きっかけは遥希の「バンドやったらモテんじゃね?」の一言だった。もともと趣味でギターをやっていた雅弥は遥希とともにバンドの真似事を始めたが、正直乗り気ではなかった。そんな2人のもとへクラスメイトの大地と焚海(たくみ)が好奇心から近寄ってきた。

どうせなら他の楽器ができるメンバーも集めたいと思っていた遥希は2人をバンドに誘った。大地は気が向いたらねと乗り気ではない様子だったが焚海はわりと乗り気で、友人の(かける)も誘いたいと言った。ちなみに大地はバイオリンを、焚海はピアノを習っていたことがある。

遥希からメンバーは多い方が楽しいからとゴーサインが出た焚海はさっそく翔に声をかけた。話を聞いた翔は面白そうだからとふたつ返事で了承した。翔はたまたま隣の席になって仲良くなった柚花(ゆうか)を巻き込む形で誘った。柚花はベースを持ってはいるがたまに鳴らす程度である。翔は楽器の経験は無かったが、リズム感が良かったのでドラムに抜擢された。

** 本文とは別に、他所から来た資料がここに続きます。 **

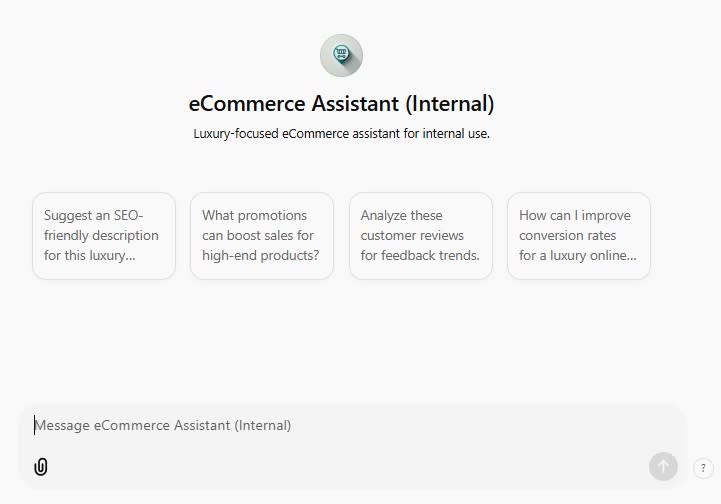Start chat about luxury online conversion rates
The image size is (721, 504).
[579, 235]
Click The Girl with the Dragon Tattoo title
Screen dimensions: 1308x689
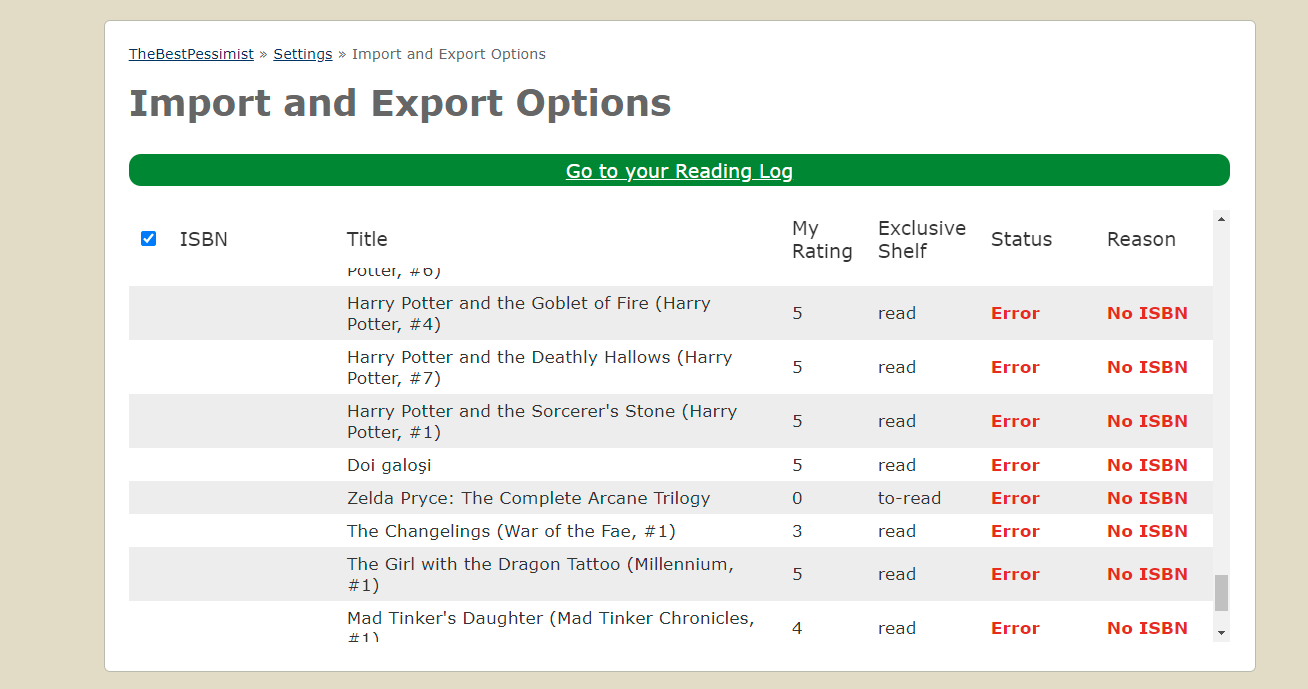coord(540,574)
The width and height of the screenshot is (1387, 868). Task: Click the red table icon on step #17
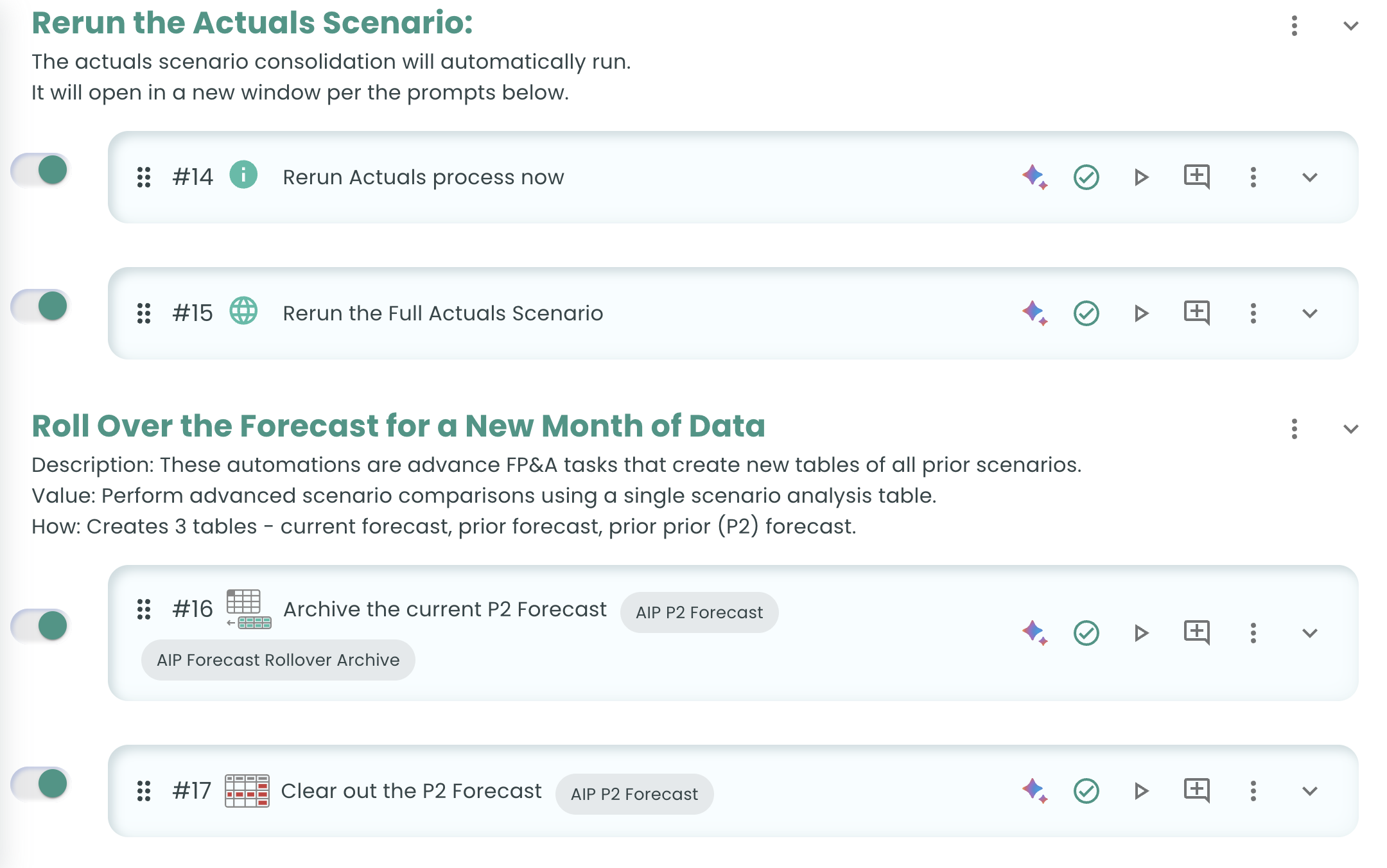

それからは週に1回ほど6人で顔を合わせてセッションをするようになった。6人での演奏がなんとか様になってきた頃、有名バンドの曲をコピーして駅前で演奏するようになった。少ないながらチップをくれる人や、オリジナルも聴きたいと言ってくれる人もいた。

初めてのオリジナル曲は柚花が作曲した。とりあえず作ってみたんだけど、と渡されたデモテープを聴いた雅弥は是非俺が詞を付けたいと言った。さらに焚海が間奏に少しアレンジを加えて1曲が完成した。タイトルは「The Spirit Forever」。


駅前で演奏するようになって数ヶ月。初めて「The Spirit Forever」を披露した日のこと。個人的な用事でたまたま来ていた音楽事務所の社員の目にとまり、その事務所への所属が決定した。事務所の所属になるにあたって改めてバンド名とメンバーの芸名を決めた。

ボーカルのHARU、ギターの舞咲(まさ)、バイオリンのDAICHI、ベースの遊、ドラムのKAKERU、キーボードのたくの6人によるバンド「AKKORD(アコルト)」が結成された。

が、しかし、6人とも自分の容姿に自信が持てなかったため普通のバンドではなく、メイクで素顔を隠せるヴィジュアル系バンドとなった。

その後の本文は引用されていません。